There is no evidence to suggest crime is on the rise under Joe Biden. Federal Bureau of Investigation data shows the national violent crime rate was down 6 percent in 2023 compared with the same period the year before, AP reported. Murders also dropped 13 percent in the last three months of 2023.
Nonetheless, Trump dismissed Muir’s fact-check, claiming that the FBI statistics are “defrauding statements.”
A third of the nation’s 18,000 police departments do not provide crime statistics to the FBI following a change in reporting requirements in 2021, according to The Marshall Project.
Muir fact-checked Trump one more time, after the former president falsely claimed that there was “so much proof” that he did not legitimately lose to President Joe Biden in the 2020 election.
“We should just point out here as clarification … 60 cases in front of many judges, many of them Republican, looked at it and said there was no widespread fraud,” Muir said.
Dozens of courts, Republican state officials and Trump’s own attorney general have said there was no evidence that fraud tipped the race or that the election was stolen.
Separately from the actions of Muir and Davis during the debate, ABC News fact- checked the performance of both candidates online Tuesday.

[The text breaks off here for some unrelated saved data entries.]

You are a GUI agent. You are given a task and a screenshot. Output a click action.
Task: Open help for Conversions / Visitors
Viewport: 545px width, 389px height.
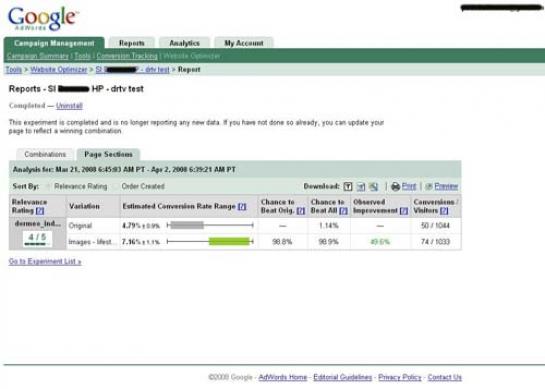pos(444,211)
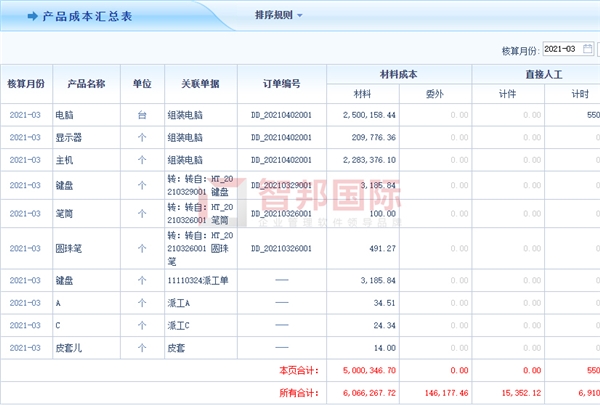Screen dimensions: 600x405
Task: Open the 2021-03 link in 电脑 row
Action: pos(25,116)
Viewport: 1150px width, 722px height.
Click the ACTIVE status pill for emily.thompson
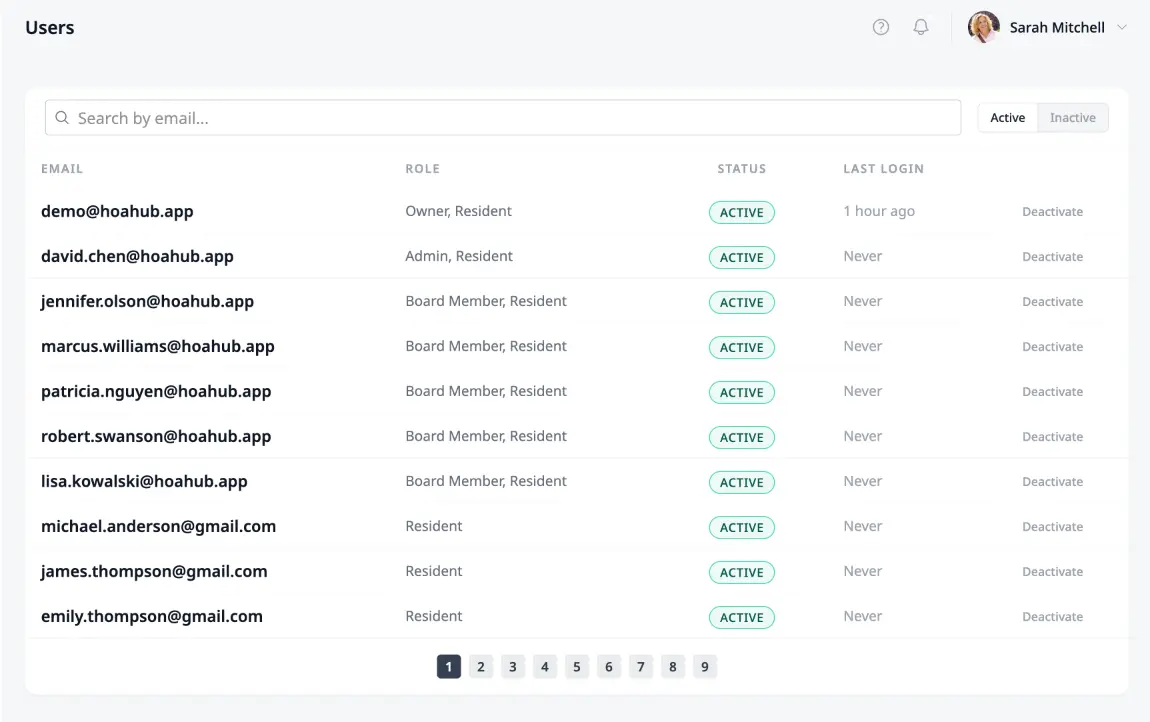(741, 617)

Among the 11 Harris claims fact-checked online, two were rated “false,” two “true,” one “partly true,” one “mostly true,” four “needs context,” and one “true, but needs context.”
Trump was fact-checked online eight times, with six of the claims being rated “false,” one “mostly false” and one “true, but needs context.”
Harris’ chances of winning the presidential election in November improved with 20 leading bookmakers after the debate.
Meanwhile, a snap poll by CNN on Tuesday night revealed that 63 percent of viewers thought Harris won the debate, while 37 percent said the same for Trump.
Prior to the event, the same voters were evenly split on which candidate would perform more strongly, with 50 percent saying Harris would do so and 50 percent that Trump would.
The poll marks a shift from June, when voters who tuned in for the debate between Trump and Joe Biden said, 67 percent to 33 percent, that Trump outperformed his Democratic rival, according to CNN. The debate eventually led to Biden ending his re-election campaign amid concerns over his age and cognitive ability.
CNN did not fact-check the debate in June, which was moderated by Jake Tapper and Dana Bash. The decision prompted a wave of criticism on social media.